(Assignment) After finding the line that holds "You are a GUI" below, set down that line and the rest through the final one exactly, leaving the pictures out.

(Supplied entries)
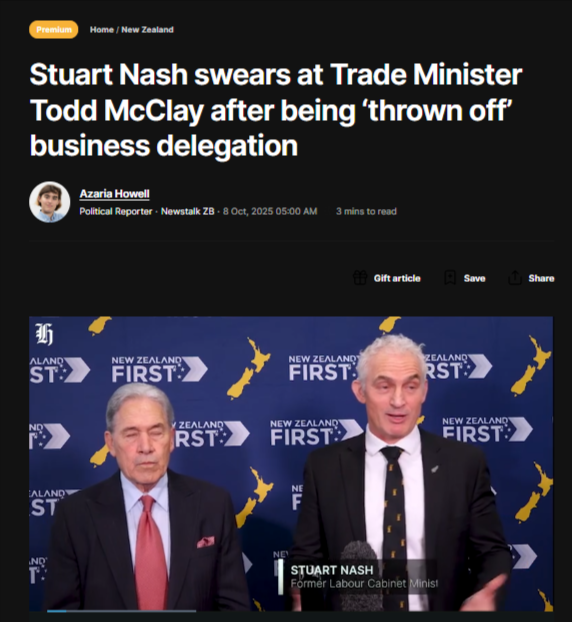
Task: Click the Save bookmark icon
Action: click(x=450, y=278)
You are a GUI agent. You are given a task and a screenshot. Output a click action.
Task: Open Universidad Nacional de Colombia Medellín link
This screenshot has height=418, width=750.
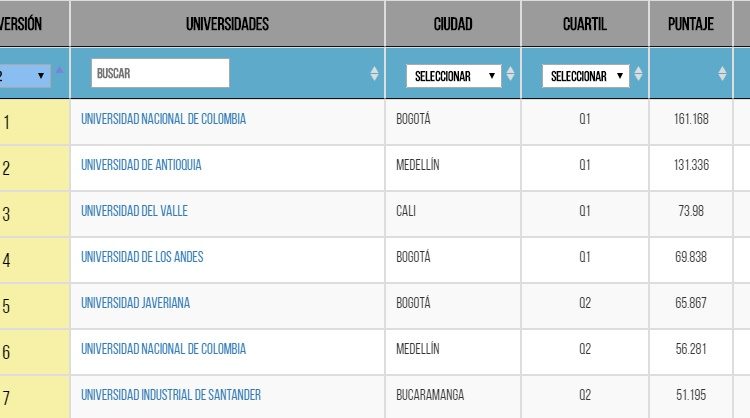tap(163, 349)

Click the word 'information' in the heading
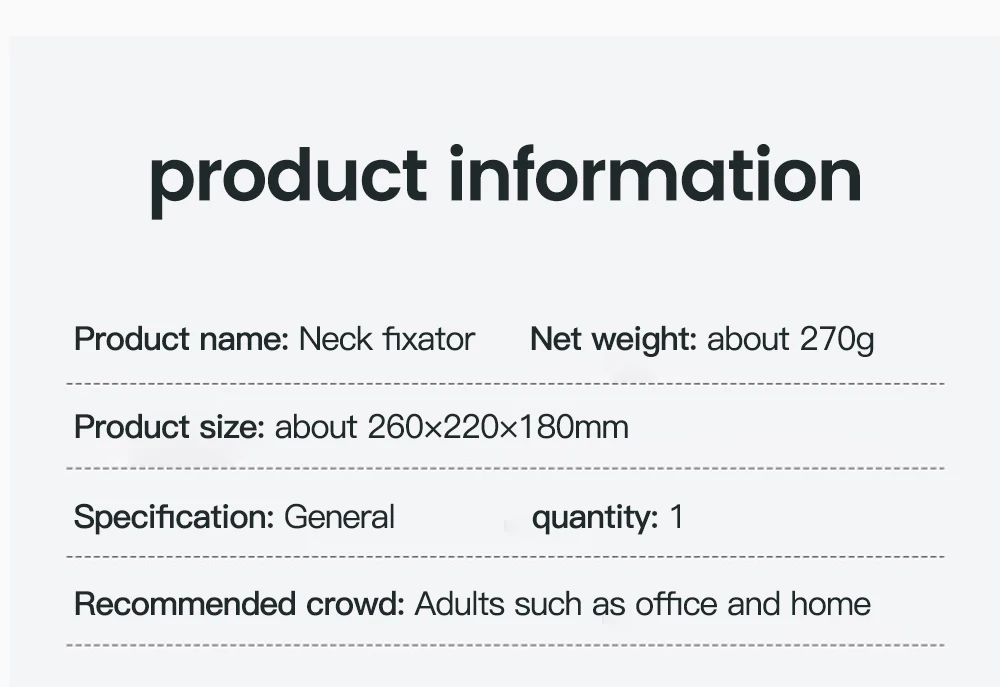pyautogui.click(x=656, y=172)
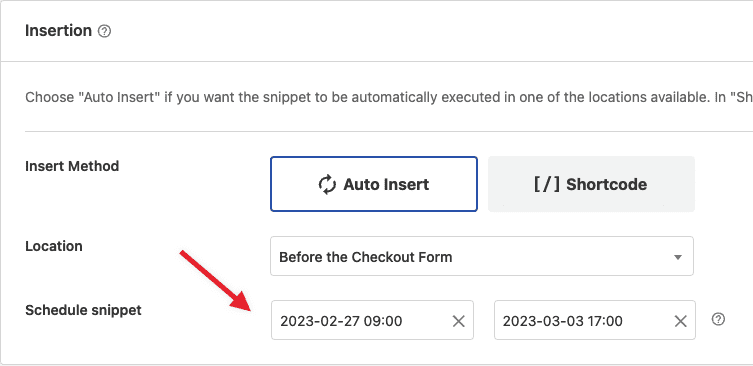The image size is (753, 366).
Task: Clear the 2023-03-03 17:00 end date
Action: tap(680, 321)
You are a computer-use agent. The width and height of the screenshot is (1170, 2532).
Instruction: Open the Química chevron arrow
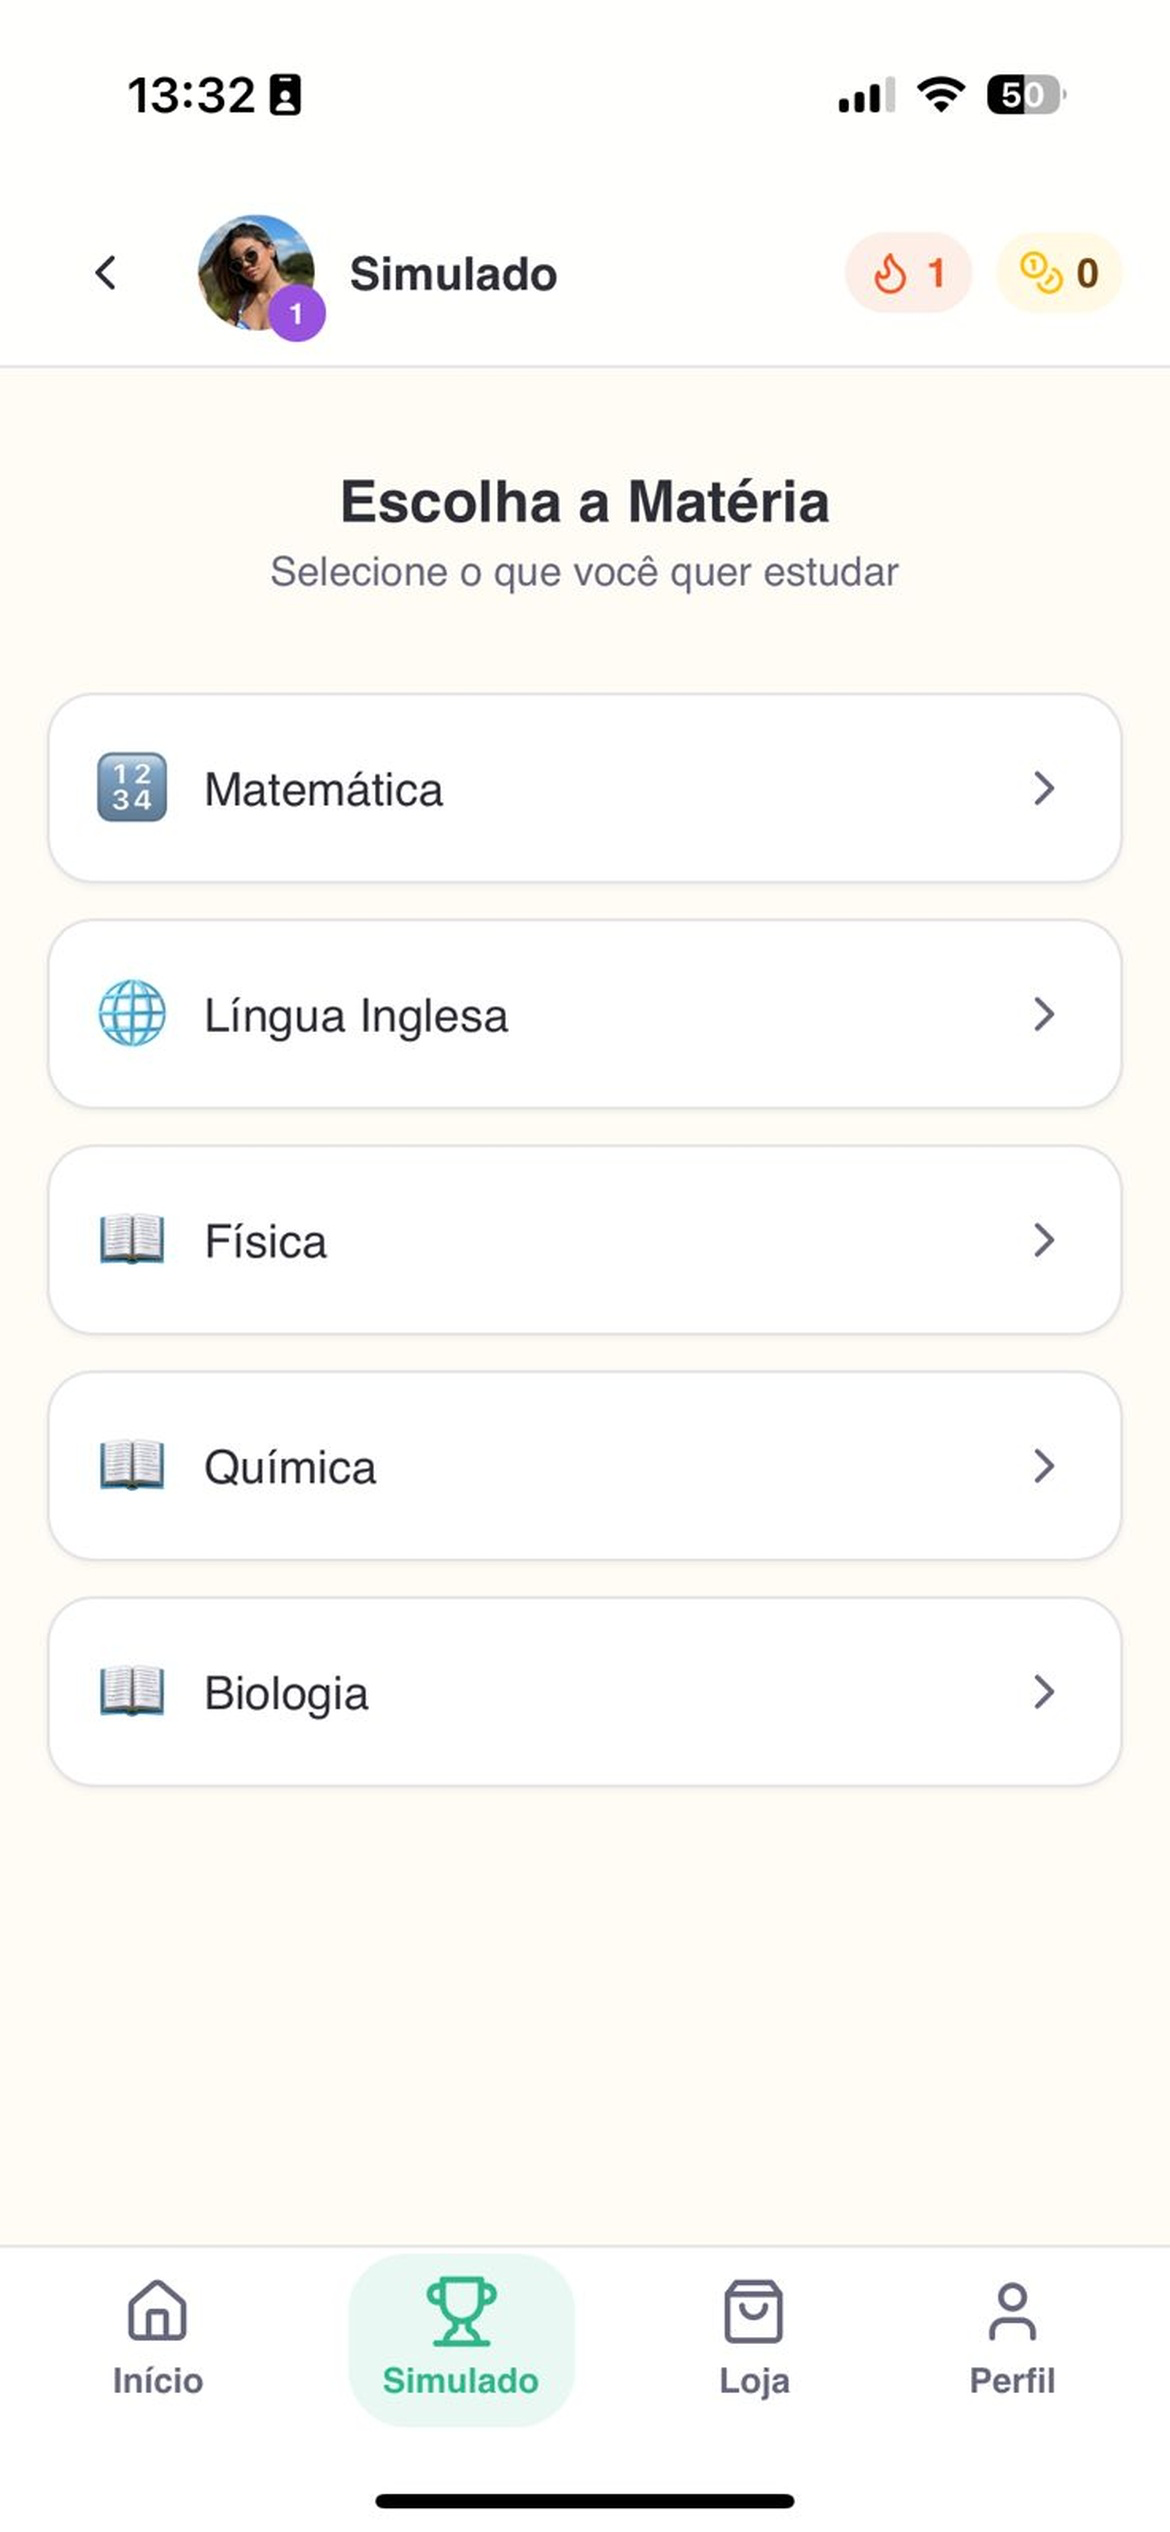click(1044, 1466)
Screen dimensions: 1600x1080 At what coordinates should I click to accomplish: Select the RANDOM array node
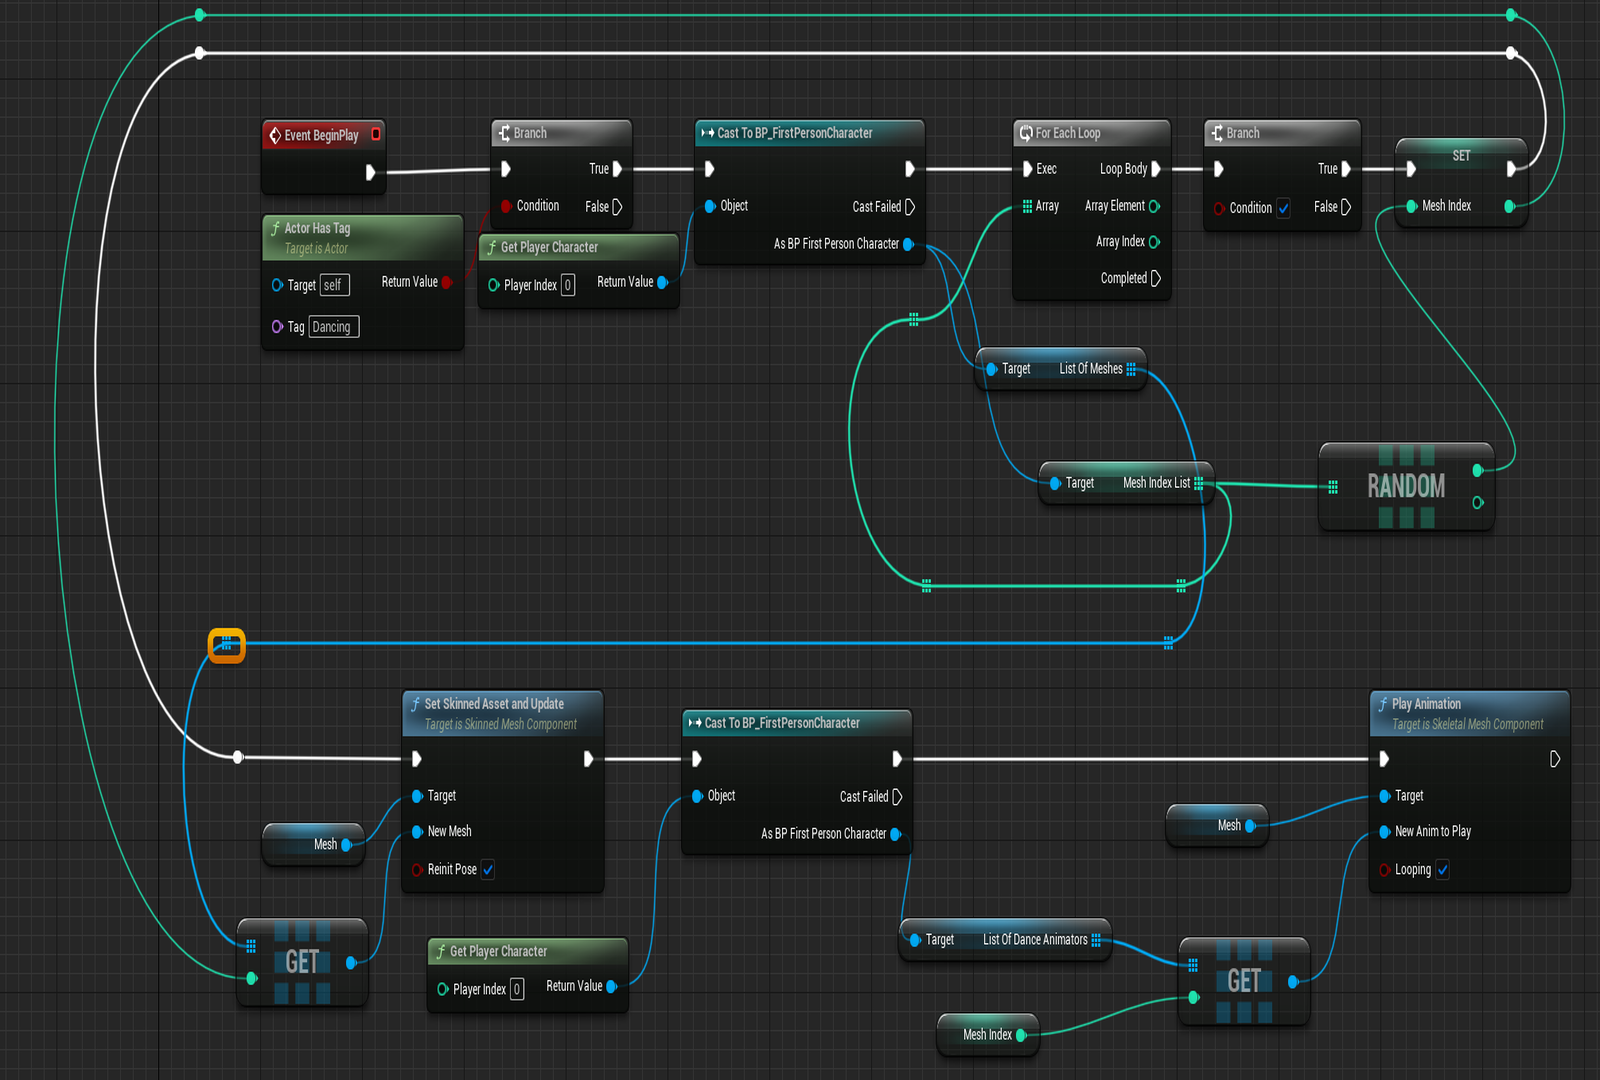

(Answer space)
You are a GUI agent. You are given a task and a screenshot. Output a click action.
Task: Open Universidad Nacional de Colombia Medellín link
This screenshot has height=418, width=750.
tap(163, 349)

Click the word 'information' in the heading
pyautogui.click(x=656, y=172)
The image size is (753, 366).
Task: Clear the 2023-03-03 17:00 end date
Action: tap(680, 321)
You are a computer-use agent. The width and height of the screenshot is (1170, 2532).
Instruction: Open the Química chevron arrow
click(1044, 1466)
Screen dimensions: 1600x1080 At what coordinates should I click to accomplish: Select the RANDOM array node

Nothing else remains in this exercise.